Access control is an important component of information security to protect data from unauthorized access. It is therefore linked to trust, privacy and data integrity (Herzberg, Mass, Mihaeli, Naor, & Ravid, 2002).

The recent explosion in produced data in every field of science has resulted in the emergence of highly data-driven sciences. These sciences, in turn, also generate new data resources adding to the increasing complexity of storing, managing and sharing this data. Therefore, in order to cope with this ''data tsunami'', adequate information platforms are necessary that can deal with the increased volume, scale and complexity related to managing, preserving and sharing these data. In 2010, the Riding the Wave report identified the need for an e-infrastructure for data management enabling seamless access, re-use and trust of data (Wood et al., 2010). The authors present challenges to improve scientific discovery and support collaboration across disciplinary and geographical boundaries. These challenges include: data preservation and curation; linking people and data; describing data through adequate metadata and semantics for data discovery; enabling interoperability and data exchange across scientific domains; and establishing trust through adequate authentication and authorization platforms.

The Epidemic Marketplace (EM) is an information platform that aims to address the above challenges in the epidemiology domain (Lopes et al., 2010). It stores and manages health-related resources, including sensitive data, such as epidemic incidence datasets (see A major challenge to platforms like the Epidemic Marketplace is that the data is often sensitive in nature and must therefore be under adequate access control mechanisms. While some previous approaches hint towards giving resource owners more control over their resources, the standard practice for managing sensitive health-related resources is to give this responsibility to the resource owner. In some countries, this is also a legal requirement (European Commission, 1995, 2012). Therefore, there is the need to empower resource owners in the EM to control who has access to their resources.

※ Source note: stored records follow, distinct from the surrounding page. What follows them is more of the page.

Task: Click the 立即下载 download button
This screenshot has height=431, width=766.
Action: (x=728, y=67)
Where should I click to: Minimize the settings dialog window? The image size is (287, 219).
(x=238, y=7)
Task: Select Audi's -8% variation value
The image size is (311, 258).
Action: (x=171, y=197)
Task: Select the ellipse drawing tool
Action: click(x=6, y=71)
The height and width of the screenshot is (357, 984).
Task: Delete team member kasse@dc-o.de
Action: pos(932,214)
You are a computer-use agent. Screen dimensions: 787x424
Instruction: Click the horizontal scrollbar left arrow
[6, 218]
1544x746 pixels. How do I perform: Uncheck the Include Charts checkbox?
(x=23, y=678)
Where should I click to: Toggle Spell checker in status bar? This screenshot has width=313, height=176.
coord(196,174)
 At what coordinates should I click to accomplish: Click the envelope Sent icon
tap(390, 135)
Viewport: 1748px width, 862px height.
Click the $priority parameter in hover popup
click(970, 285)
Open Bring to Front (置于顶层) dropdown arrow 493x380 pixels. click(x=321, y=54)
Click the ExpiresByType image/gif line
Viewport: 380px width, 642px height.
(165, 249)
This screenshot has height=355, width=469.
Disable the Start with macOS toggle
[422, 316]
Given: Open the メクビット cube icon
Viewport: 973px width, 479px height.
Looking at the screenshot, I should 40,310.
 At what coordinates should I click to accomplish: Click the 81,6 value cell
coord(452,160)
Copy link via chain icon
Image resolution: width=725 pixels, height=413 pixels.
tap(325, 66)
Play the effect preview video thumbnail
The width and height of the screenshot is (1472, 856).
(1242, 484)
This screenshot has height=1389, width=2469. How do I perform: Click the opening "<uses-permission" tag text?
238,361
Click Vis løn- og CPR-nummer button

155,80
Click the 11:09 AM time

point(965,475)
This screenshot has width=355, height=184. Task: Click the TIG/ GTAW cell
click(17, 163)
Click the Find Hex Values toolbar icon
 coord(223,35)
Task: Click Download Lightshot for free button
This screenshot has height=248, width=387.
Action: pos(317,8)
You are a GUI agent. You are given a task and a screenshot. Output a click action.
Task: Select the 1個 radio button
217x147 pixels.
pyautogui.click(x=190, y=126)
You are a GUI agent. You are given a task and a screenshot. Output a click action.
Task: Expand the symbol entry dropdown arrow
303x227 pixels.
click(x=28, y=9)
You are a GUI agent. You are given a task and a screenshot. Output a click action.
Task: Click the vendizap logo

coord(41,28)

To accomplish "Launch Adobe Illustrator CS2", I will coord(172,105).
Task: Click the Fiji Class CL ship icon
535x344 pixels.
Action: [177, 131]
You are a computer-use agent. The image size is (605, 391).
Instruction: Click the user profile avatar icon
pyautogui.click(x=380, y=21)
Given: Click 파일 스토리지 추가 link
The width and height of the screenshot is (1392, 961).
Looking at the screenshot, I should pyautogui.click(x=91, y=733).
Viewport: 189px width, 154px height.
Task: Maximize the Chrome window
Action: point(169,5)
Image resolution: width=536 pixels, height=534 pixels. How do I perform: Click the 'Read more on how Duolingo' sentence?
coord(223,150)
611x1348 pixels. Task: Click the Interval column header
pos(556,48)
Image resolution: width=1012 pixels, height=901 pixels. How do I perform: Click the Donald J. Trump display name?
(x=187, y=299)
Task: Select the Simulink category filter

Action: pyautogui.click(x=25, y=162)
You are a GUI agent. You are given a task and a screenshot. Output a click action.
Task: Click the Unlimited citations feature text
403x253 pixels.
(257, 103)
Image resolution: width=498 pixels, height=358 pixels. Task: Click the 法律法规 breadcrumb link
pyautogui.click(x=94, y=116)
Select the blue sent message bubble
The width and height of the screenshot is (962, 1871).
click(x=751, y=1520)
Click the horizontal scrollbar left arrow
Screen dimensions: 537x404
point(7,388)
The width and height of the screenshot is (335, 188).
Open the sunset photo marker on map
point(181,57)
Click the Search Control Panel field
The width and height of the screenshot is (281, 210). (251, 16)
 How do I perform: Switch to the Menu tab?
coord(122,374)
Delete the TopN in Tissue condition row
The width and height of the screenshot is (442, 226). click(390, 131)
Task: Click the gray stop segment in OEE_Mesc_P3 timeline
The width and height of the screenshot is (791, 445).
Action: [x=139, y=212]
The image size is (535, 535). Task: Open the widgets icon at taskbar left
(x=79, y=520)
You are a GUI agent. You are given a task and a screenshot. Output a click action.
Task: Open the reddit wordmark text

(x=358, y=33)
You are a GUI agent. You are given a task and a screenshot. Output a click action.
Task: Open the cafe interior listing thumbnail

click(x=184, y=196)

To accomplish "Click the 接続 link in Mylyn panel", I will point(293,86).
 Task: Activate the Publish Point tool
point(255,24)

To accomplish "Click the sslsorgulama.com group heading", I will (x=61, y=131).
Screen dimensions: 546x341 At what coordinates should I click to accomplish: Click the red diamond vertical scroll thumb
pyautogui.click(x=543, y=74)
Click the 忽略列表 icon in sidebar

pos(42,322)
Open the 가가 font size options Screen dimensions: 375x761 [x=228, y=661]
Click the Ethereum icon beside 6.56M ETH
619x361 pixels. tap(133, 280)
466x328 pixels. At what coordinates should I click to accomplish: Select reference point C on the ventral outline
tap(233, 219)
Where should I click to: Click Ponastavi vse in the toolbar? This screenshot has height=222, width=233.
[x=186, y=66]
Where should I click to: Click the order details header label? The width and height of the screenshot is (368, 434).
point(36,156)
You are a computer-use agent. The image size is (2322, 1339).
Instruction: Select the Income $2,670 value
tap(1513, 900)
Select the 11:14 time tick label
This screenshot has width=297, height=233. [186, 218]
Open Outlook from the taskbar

Scientific communities, as other publishing communities, have previously adopted several approaches for access control. Some provide variations of Role-Based Access Control (Ferraiolo, Sandhu, Gavrila, Kuhn, & Chandramouli, 2001). However, such approaches are tailored to specific organizational needs and limited to administrator created roles. They do not adequately address the sharing needs of typical scientific resource creators, particularly in a vast user community where every user is potentially a dataset generator. Furthermore, permission and role assignment become increasingly complex as the number of roles required by users increase.

Other access control approaches explore the necessity of user-groups for larger granularity in user permissions (Chan, 2004; Kapica, 2014). However, while providing valuable insight into the problem of group-based access control, they continue to rely on administrators for the creation of user groups, and user-group assignments, in a similar way to POSIX access control lists (Grunbacher & Nuremberg, 2003). These group-based approaches vary on permission assignment, some of them demanding it to be done by users with administrative roles, while others give this responsibility to resource owners or creators.

We adopt a decentralized and discretionary approach over permission assignment as well as in the management of user groups. Additionally, our access control model includes an object structure that separates data from meta-data, enabling the search of resources without exposing sensitive data.

In this paper, we explore the implementation of access control mechanisms from these technologies enabling users to share their created resources while protecting sensitive data. We identify the access control requirements of an epidemiological resource repository and propose a group-based approach to access control over repository resources, which could also be used in similar scientific environments.